The weekend here was very mild, but it was foggy. Sunday was a brilliant day, but we’ll get to that in a bit.

Worked hard on Friday and Saturday, a lot of hours at the desk, not feeling a lot of accomplishment, unfortunately. I’m still struggling to get the right tone on the sample with the proposal, and getting discouraged. Worked with students. I need to figure out how to promote the small books more effectively — both the fiction shorts and the non-fiction Topic Workbooks. I also need to figure out how to enlarge the covers — that’s the only obstacle right now to getting into the premium catalogue — their system says my covers are “too small”. Yet, when I check the pixels, the jpg has what they ask for. I don’t get it. I’m frustrated.

I’m also not happy with “That Man in Tights”. It needs more work than I originally thought. I’m not going to release it until it’s the best it can be, but right now, that’s farther away than I would like.

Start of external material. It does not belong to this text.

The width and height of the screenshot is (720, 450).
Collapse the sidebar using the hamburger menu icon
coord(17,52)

The details are up for the workshop “The Graveyard of Abandoned Projects.” It only runs three days, it’s only $30. You bring in abandoned projects and we take a second look; we see what has potential, and what needs to be put to rest for good, and then we come up with a way to get them onto your schedule and get them done. Info and registration here.

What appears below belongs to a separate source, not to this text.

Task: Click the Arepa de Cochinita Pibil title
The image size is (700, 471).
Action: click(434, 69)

Sunday was release day for Major Margaret “Hotlips” Houlihan, the NMLC’s seal patient that came in and was so badly injured. I was at the Center before nine, photographed MM’s final feeding and playtime with Townsend, the other seal patient. Then, she was loaded into her crate and into the animal ambulance. We had a caravan to Scusset Beach, where about 150 people gathered to see her off. Her crate was carried over the dunes to the beach, a pathway cleared to the water, and the door opened.

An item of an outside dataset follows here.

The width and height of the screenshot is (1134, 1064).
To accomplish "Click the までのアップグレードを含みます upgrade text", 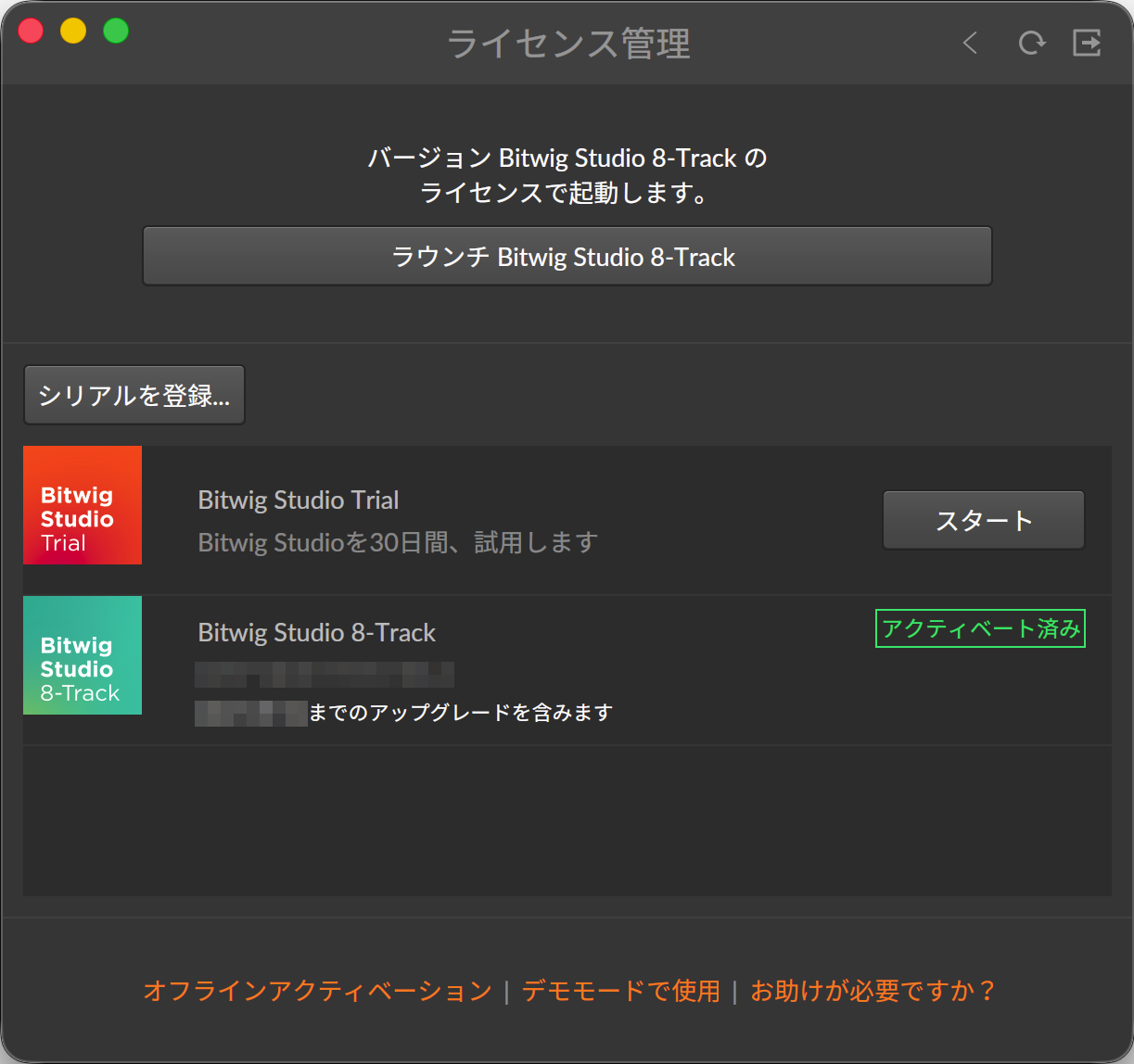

She was a bit hesitant at first, especially with so many humans around. The waves grew larger and more insistent, as though they called her home. She lit up when she realized what it was, and paddled herself down the sand and into the surf. She was truly HAPPY, joyful, to be back in the surf, and it was so wonderful to see an animal who’d been so critically injured back in her habitat.

It was a beautiful experience.

And it was great how many kids and families. et al, were all there, excited and supportive.

After we were done at the beach and cleared up, we headed back to the hospital; did some rearranging in the kitchen, a lot of scrubbing (there’s always a lot of scrubbing involved). We cleaned Townsend’s tank and refilled it — he was completely befuddled about what had gone on. I think yesterday was more stressful for him than for Major Margaret. But even the turtles in the other tank were sticking their heads up, wondering what was going on.

The other volunteers and staff kept working in the hospital and I headed to Osterville Library where Kathy Zagzebski, the Executive Director of NMLC, was giving a talk. Osterville built themselves a new library and it is GORGEOUS. Beautiful space, and we were in a terrific meeting room. Kathy’s presentation was great, and there were some wonderful questions, especially from the kids. I helped Kathy clean up, came home, uploaded my photos, and then collapsed in front of the TV to watch the Golden Globes. The cats were delighted, because I still smelled like herring.

Tiny Fay and Amy Poehler were GREAT as hosts. And there was a minimum of stupid banter, either from hosts or presenters. It always sounds fake anyway, so just skip it, people.

I started Sunday feeling very blue about a lot of things — and then had a good laugh, because the songs playing on the radio as I headed for the bridge were “This Girl is on Fire” and “Don’t Stop Believing”, which felt like they were a direct response to what was going through my mind.

It would up being a wonderful, wonderful day!

I have a LOT to do today, especially getting the play organized and start the writing — the title’s set, MURDER SEALS THE DEAL, with the play on words for “seal” — that I better get going. I also have a budget meeting for the Beautification Committee this afternoon, and have to get some material together for that.

Finished all my Cosmology homework on Saturday, but am still behind on Astronomy. It’s all fascinating, I just can’t keep up with sometimes 15 lectures per week that run 40 minutes or more. Thank goodness I’m only auditing, and have a little extra time.